Secondo Coldiretti nelle bottiglie straniere c’è sempre più sofisticazione con vino fatto con acqua e polveri. Smascherati trucchi in cantina consentiti all’estero e vietati in Italia.
Se l’accordo di libero scambio con il Canada (CETA) non protegge dalle imitazioni, dall’Amarone all’Ortrugo dei Colli Piacentini, insieme a molti altri vini, quello siglato con il Giappone esclude dalla tutela ben il 95% delle 523 denominazioni di vini riconosciute da Nord a Sud del Paese e la situazione è ancora più preoccupante nella trattativa in corso con i Paesi del Mercosur dotati di un forte potenziale vitivinicolo che già producono copie dei vini italiani, dal Prosecco brasiliano al Bordolino argentino (bianco e nero) mostrato dalla Coldiretti al Vinitaly.
La mancata protezione delle denominazioni di vino italiane nei diversi Paesi non solo rischia di favorire l’usurpazione da parte dei produttori locali ma – sottolinea la Coldiretti – favorisce anche l’arrivo su quei mercati di prodotti di imitazione realizzati altrove. A rischio ci sono ben 5 miliardi di valore dell’export dei vini italiani a denominazione di origine ma anche l’immagine del “Made in Italy” e la reputazione conquistata con il lavoro di generazioni.
L’intesa raggiunta con il Canada, sebbene abbia mantenuto l’accordo siglato nel 2003, non ha previsto – precisa la Coldiretti – l’aggiornamento dell’elenco con le denominazioni nate successivamente.
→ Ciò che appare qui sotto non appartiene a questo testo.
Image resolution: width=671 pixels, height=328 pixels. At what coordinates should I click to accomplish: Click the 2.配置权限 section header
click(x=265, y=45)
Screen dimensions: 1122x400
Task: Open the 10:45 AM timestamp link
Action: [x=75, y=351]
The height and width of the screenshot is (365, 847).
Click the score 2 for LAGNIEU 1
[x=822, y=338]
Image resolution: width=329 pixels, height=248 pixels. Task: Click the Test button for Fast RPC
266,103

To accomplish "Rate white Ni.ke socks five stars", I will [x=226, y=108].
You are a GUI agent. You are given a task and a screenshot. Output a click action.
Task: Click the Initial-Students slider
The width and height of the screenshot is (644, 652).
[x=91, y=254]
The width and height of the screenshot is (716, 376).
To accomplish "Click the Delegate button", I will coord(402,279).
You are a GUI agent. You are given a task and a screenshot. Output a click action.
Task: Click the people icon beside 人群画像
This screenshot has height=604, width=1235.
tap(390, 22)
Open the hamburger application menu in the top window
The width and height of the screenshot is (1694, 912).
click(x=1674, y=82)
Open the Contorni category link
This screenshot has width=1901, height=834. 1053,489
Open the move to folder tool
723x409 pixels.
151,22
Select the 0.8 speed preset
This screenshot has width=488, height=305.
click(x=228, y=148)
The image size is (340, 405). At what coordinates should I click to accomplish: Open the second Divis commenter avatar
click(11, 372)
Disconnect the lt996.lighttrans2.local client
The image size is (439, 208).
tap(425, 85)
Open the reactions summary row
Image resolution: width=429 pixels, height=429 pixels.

E pertanto non trovano al momento tutela importanti vini quali l’Amarone, il Recioto e il Ripasso della Valpolicella, il Friularo di Bagnoli, il Cannellino di Frascati, il Fiori d’arancio dei Colli Euganei, il Buttafuco e il Sangue di Giuda dell’Oltrepò Pavese, la Falanghina del Sannio, il Gutturnio e l’Ortrugo dei Colli Piacentini, la Tintilia del Molise, il Grechetto di Todi, il Vin santo di Carmignano, le Doc Venezia, Roma, Valtenesi, Terredeiforti, Valdarno di Sopra, Terre di Cosenza, Tullum, Spoleto, Tavoliere delle Puglie, Terre d’Otranto. L’accordo con il Giappone – continua la Coldiretti – prevede invece la protezione da parte del Paese del Sol Levante di appena 25 denominazioni italiane, dall’Asti al Brunello di Montalcino, dal Franciacorta al Soave, dal Marsala al Lambrusco di Sorbara fino al Vino Nobile di Montepulciano solo per citarne alcuni della lista che esclude la stragrande maggioranza delle 523 denominazioni di origine e indicazioni geografiche riconosciute in Italia.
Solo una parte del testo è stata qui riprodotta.